Blake Skamiera has seen the field in all three of the MSU men’s soccer team wins this season — he just hasn’t started there.
The junior forward is part of a group of players that have an important role coming off the bench and giving the players in the starting 11 a much needed break.
“It doesn’t really change my mindset,” Skamiera said. “The only hard part is getting warmed up again. Other than that, I come off the bench and I do what I need to do for the team, and hopefully at the end of the day I can help.”
Of the 360 minutes of action this season, he has been on the field for 75 minutes with three shots and one assist.
The two players Skamiera would substitute for — junior forward Tim Kreutz and junior forward Adam Montague — have a combined two goals, both game winners, and one assist on 22 shots.
“You come out with the same intensity and the same fire that everybody else on the team has, but you kind of know come that 10-or-15 minute mark that there are guys that can come in that are just as good as I am,” Kreutz said.

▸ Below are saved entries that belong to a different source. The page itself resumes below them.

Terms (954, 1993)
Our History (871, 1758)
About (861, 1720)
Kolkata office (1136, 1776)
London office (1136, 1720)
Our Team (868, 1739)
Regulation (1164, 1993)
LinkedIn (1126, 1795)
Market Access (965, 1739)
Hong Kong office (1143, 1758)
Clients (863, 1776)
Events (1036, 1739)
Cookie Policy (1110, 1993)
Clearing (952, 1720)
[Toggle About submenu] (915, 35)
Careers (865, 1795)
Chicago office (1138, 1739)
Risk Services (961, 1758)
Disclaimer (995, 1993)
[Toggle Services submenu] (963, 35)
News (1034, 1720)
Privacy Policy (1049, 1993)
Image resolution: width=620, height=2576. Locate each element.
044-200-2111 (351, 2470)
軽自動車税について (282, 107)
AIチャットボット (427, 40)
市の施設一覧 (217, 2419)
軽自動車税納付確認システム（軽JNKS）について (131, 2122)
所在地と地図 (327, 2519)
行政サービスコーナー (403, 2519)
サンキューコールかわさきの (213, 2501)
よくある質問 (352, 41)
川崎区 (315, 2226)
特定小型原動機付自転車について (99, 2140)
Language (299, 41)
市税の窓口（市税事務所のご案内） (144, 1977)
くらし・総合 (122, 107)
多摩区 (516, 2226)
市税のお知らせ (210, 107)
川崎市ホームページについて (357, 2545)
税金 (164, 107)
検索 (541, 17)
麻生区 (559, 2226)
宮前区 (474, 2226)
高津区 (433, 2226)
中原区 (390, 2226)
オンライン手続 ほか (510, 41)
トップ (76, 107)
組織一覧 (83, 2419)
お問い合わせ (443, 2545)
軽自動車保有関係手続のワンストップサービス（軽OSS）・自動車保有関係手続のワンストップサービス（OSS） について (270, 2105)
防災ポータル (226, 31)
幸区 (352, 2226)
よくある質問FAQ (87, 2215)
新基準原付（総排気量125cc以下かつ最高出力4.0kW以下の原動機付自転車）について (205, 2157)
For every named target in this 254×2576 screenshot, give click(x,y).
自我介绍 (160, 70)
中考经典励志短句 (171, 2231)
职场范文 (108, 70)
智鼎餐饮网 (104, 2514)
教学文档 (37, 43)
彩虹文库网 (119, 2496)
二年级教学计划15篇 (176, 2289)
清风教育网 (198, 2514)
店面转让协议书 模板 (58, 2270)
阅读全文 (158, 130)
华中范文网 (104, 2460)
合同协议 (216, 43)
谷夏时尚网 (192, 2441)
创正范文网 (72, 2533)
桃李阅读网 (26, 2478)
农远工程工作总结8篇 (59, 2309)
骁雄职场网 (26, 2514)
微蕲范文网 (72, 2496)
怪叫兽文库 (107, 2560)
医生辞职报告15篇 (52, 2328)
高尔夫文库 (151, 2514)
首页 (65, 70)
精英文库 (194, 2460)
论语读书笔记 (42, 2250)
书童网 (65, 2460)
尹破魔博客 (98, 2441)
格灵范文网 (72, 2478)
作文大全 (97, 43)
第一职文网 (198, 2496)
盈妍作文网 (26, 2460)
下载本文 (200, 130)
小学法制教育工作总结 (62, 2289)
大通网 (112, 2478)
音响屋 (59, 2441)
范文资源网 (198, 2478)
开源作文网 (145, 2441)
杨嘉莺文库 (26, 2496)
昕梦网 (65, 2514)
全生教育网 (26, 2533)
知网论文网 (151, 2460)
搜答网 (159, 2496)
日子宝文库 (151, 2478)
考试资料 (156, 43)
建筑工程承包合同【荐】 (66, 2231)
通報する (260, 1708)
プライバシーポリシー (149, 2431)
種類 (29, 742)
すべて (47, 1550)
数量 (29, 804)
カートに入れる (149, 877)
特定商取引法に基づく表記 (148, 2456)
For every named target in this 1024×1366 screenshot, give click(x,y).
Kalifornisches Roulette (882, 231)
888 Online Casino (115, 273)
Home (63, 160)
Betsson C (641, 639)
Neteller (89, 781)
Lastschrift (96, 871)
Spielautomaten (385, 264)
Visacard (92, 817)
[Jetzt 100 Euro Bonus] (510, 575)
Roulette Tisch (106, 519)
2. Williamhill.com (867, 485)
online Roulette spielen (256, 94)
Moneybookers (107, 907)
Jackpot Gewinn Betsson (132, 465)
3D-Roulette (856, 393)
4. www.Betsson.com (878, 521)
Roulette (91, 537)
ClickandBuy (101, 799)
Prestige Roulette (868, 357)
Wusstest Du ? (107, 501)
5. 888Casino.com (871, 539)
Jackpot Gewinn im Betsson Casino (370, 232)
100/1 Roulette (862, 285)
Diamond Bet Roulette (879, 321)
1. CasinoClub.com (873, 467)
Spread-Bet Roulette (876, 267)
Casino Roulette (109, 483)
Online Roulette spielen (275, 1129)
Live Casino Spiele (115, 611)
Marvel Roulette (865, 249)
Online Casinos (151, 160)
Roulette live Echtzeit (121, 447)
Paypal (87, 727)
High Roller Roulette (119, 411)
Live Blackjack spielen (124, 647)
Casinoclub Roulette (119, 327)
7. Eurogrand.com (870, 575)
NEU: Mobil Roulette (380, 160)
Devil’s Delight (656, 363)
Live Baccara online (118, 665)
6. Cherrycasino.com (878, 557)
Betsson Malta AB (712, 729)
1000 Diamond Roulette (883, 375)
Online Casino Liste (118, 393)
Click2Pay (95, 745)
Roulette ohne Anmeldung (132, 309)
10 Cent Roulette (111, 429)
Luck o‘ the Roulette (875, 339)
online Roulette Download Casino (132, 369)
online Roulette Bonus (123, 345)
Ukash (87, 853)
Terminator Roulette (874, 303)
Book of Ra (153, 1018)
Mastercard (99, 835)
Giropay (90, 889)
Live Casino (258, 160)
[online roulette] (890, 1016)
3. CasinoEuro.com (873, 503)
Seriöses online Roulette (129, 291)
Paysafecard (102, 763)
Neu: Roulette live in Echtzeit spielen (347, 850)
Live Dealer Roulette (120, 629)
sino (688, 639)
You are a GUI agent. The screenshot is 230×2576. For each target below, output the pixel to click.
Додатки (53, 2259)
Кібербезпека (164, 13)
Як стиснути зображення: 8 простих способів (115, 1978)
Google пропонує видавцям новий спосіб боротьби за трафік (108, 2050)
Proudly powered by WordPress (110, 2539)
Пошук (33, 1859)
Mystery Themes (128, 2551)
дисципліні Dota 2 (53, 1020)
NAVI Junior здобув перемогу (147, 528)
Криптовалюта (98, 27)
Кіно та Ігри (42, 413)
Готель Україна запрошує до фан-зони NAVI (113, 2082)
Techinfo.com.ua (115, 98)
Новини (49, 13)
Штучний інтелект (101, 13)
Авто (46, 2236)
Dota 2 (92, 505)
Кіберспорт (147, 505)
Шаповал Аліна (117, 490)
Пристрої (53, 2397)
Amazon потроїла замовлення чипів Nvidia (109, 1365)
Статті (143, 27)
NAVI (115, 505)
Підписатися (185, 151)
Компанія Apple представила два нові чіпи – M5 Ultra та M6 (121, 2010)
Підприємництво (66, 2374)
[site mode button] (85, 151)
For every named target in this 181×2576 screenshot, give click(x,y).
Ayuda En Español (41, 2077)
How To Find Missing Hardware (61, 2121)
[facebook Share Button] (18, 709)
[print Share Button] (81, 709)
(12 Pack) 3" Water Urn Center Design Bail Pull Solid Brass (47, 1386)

At the college level, coaches are allowed to make as many subs as needed, which can be an advantage if a player is tired or isn’t performing well.
Head coach Damon Rensing said having the a plan for substitutions is a lot like a depth chart on football.
“There’s a little bit of a rhythm,” Rensing said. “There are some guys like (junior midfielder) Kyle Rutz that can play multiple positions and that can help if he can play up top or wide.”
The Spartans have used pretty much the same rotation of subs all season with Skamiera, Rutz, redshirt freshman defender Jerome Cristobal, senior midfielder Cody Henderson and sophomore midfielder Sean Conerty being the primary players “in the bullpen” for MSU.
Both Henderson and Conerty have found a place in the starting lineup at least once this season because of an injury, a fact Rensing said can knock the rhythm out of sync.
Sometimes Kreutz is subbed out and other times it’s Montague that gets a break, and that all depends on the score and their individual form.
Regardless, Kreutz said it’s his job to work tirelessly for the team while keeping in mind he might get a longer break to refuel.
“You’ve got to look at the beginning of the game the same way if you’re on the bench or if you’re starting,” Kreutz said. “We’ve got guys ready to come in. Come out with that fire and don’t really worry about coming out or going back in.”
Skamiera was a starter for his club and high school teams and knows with the talent on the MSU roster, it’s going to be hard to get on the team sheet.
“Tim and Adam are great forwards, and it’s tough to beat somebody out with their talent and speed,” he said. “They do their job up top and tire the defense for me. You want to come in and do your best. That gives me huge motivation to come in and take a starting spot someday.”